◆ **Exercise**: Transcribe the listing exactly, skipping every picture.

(Dataset content begins)

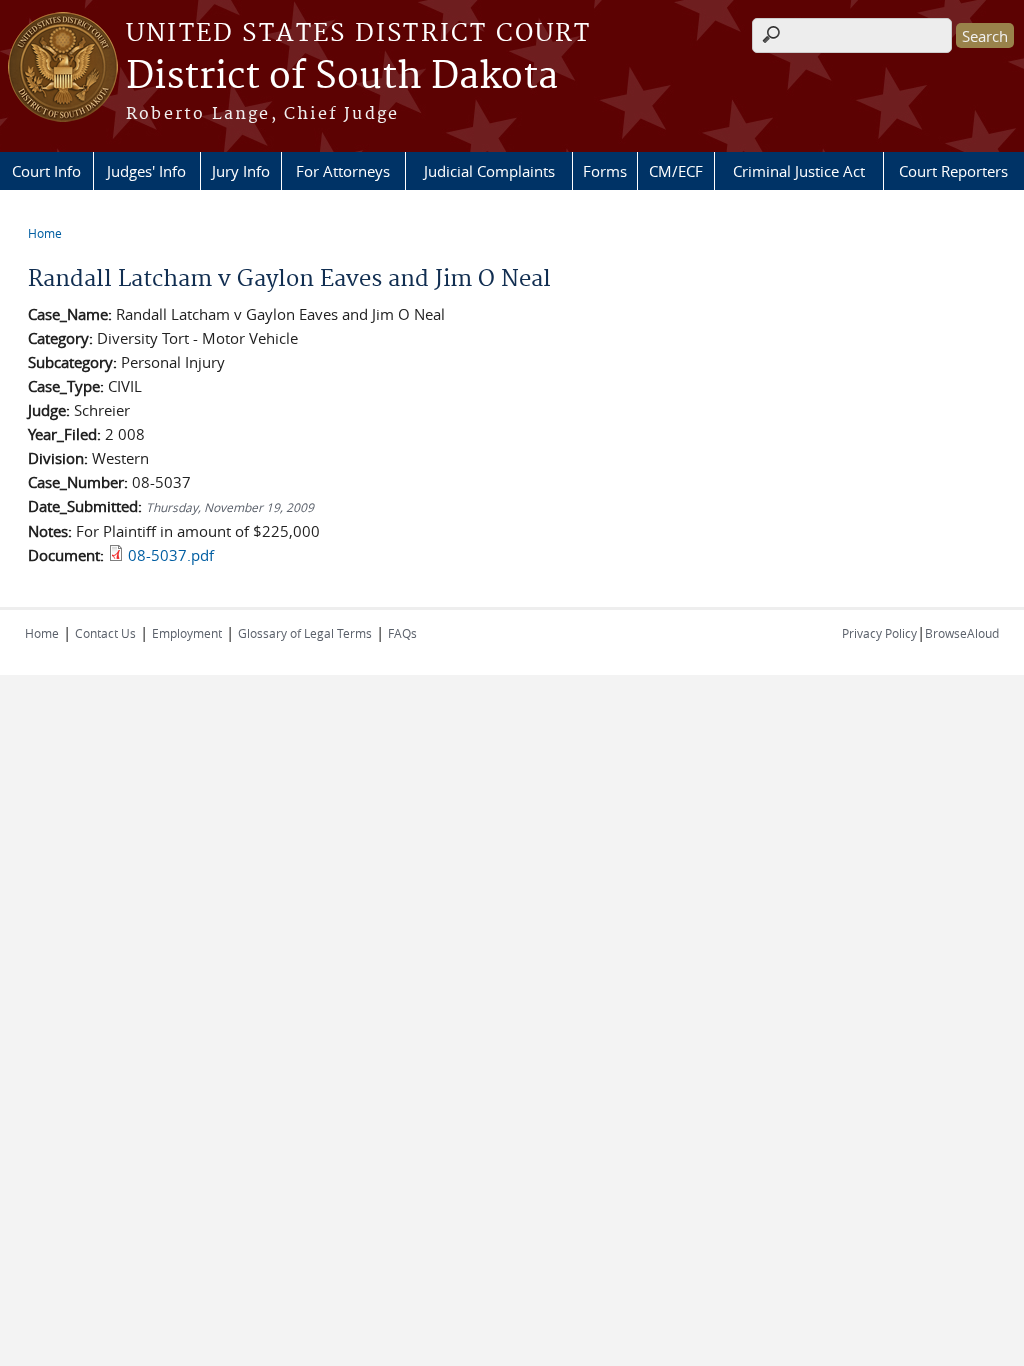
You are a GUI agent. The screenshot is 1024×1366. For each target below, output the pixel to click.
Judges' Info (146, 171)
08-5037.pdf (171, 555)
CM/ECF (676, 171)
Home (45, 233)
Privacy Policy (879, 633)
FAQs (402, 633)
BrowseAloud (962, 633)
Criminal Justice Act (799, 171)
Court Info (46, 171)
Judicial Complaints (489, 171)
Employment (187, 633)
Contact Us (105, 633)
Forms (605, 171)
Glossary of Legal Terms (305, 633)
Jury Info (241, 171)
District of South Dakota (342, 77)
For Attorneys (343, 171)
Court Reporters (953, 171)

(Dataset content ends)

◆ **Task answer**:
You are a GUI agent. The screenshot is 1024×1366. For each target below, output the pixel to click.
Judges' Info (146, 171)
08-5037.pdf (171, 555)
CM/ECF (676, 171)
Home (45, 233)
Privacy Policy (879, 633)
FAQs (402, 633)
BrowseAloud (962, 633)
Criminal Justice Act (799, 171)
Court Info (46, 171)
Judicial Complaints (489, 171)
Employment (187, 633)
Contact Us (105, 633)
Forms (605, 171)
Glossary of Legal Terms (305, 633)
Jury Info (241, 171)
District of South Dakota (342, 77)
For Attorneys (343, 171)
Court Reporters (953, 171)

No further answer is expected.